Canadian efforts are currently directed at two potential sites, i.e., Bruce County and Ignace area in Ontario. The Bruce site has a sedimentary rock formation (Cobourg limestone of the Michigan Basin), while the Ignace site includes a crystalline rock of the Canadian Shield. In mechanical terms, these two types of rocks have high strength, low permeability, and high sorption capacity, so that they would constitute an efficient barrier to radionuclide migration.

Most sedimentary rocks are inherently anisotropic and often heterogeneous (e.g., [1,2]). Anisotropy is due to stratification resulting from the sedimentation process; heterogeneity, on the other hand, originates from the interspersed fabric (cf. [3,4]). For crystalline rocks, layering takes a less prominent role. Thus, the intact rock may be perceived as isotropic in terms of both mechanical and hydraulic properties (e.g., [2,5,6]). The deformation process is characterized by the onset of microcracks, which progressively increase in density, ultimately coalescing and leading to strain localization at the macroscale. As a result, in crystalline rocks fractures are ubiquitous and the fracture systems exhibit a range of anti-clustered to clustered patterns. The nature and evolution of fracture systems directly influence the strength, geophysical, and fluid transport characteristics. Therefore, the main challenge in terms of modeling the behavior of crystalline rocks is the assessment of hydromechanical properties in the presence of pre-existing and newly forming discontinuities.

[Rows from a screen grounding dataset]
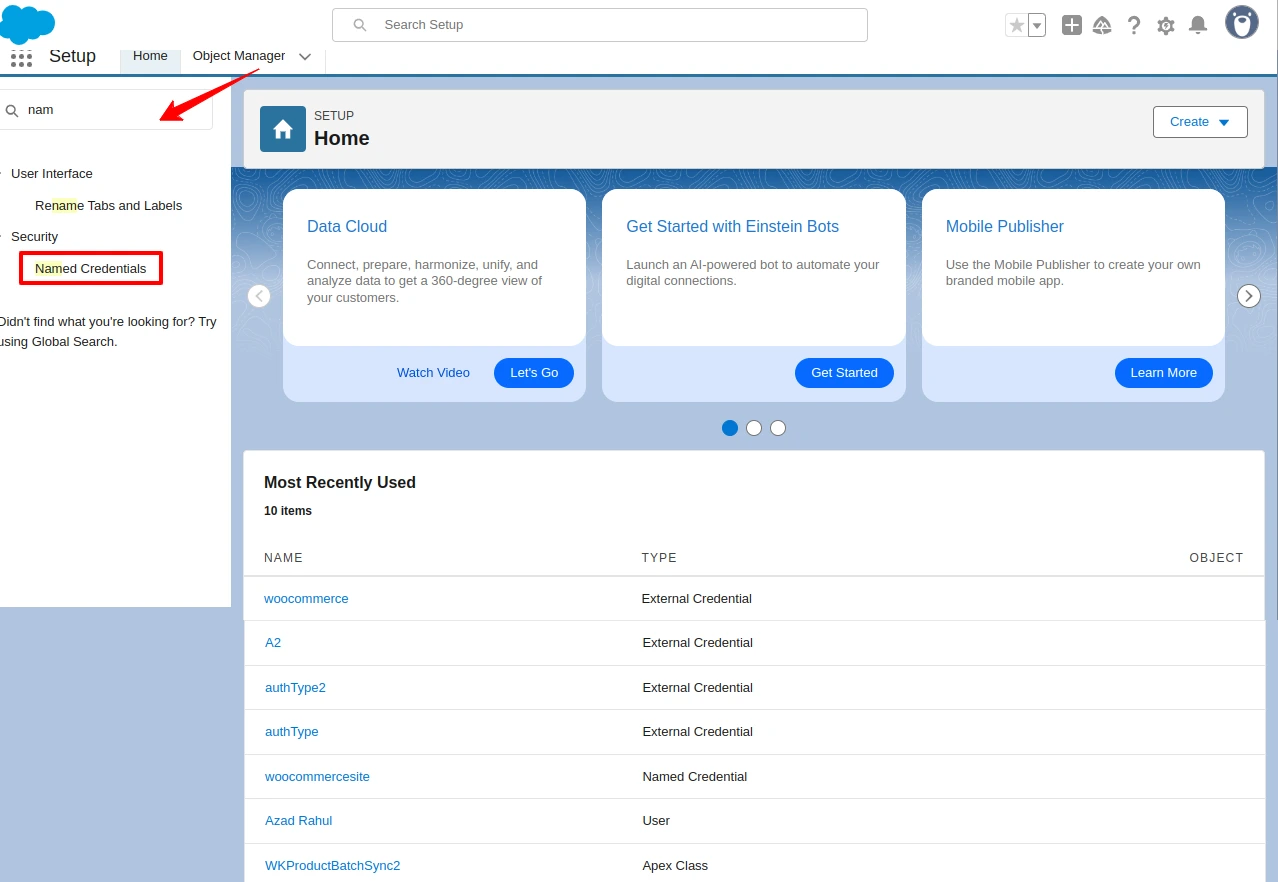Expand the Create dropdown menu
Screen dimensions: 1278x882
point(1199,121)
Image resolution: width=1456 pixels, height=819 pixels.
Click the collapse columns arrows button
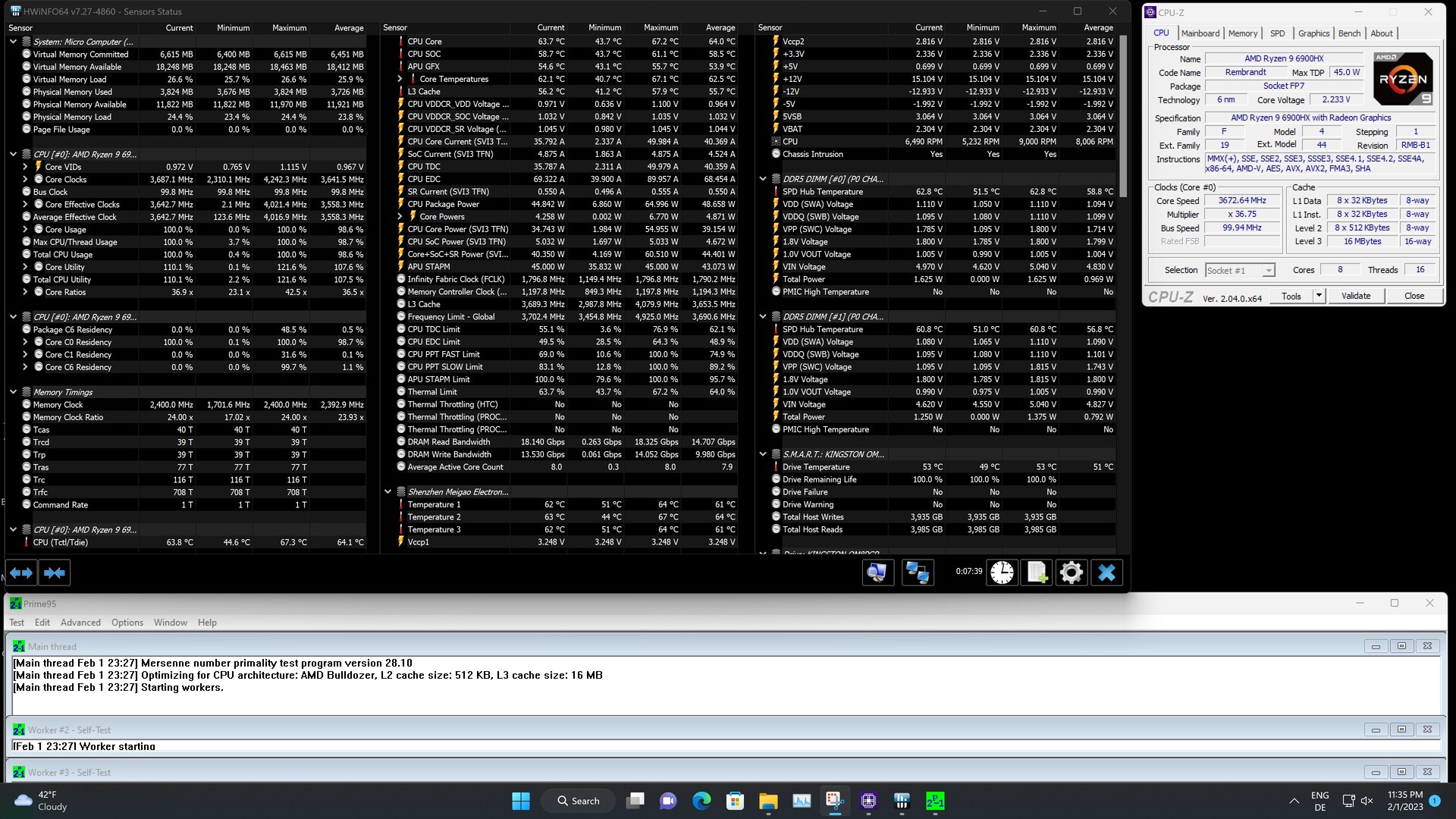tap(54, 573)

#### [Exercise instructions]
Please continue the passage about rock behavior at the two Canadian candidate sites, picking up right after its final sentence.

#### [Output of the exercise]
The onset of localization is typically considered as a bifurcation problem [7]. Alternatively, in tension regime, some simple path-independent strength criteria are invoked [8]. The localized zones exhibit strain-softening which, for classical continuum representations, leads to ill-posedness of the initial boundary-value problem [9]. The latter results in a pathological mesh-dependency of the numerical solution. In order to remedy the problem, the classical framework needs to be enriched by incorporating an internal length scale parameter. Common approaches include non-local theories [10,11] as well as Extended Finite Element Method (XFEM) (cf. [12,13]). Both these approaches have limitations that stem either from ambiguity in defining the notion of internal length or, like in the case of XFEM, computational inefficiency resulting from the incorporation of additional degrees of freedom that account for the presence of discontinuities.

The work presented here is focused on the description of hydromechanical coupling associated with the onset and propagation of localized damage. The mathematical framework incorporates an embedded discontinuity approach, which employs volume averaging in order to define representative homogenized properties. The formulation addresses both the assessment of equivalent permeability in the region intercepted by a fracture and the associated interaction with the mechanical response in the presence of discontinuities. In particular, the effect of the progressive evolution of damage on the hydro-mechanical coupling is examined. The framework is verified by a numerical example that involves 3D simulation of an axial splitting test carried out on a saturated sample under external control of fluid pressure.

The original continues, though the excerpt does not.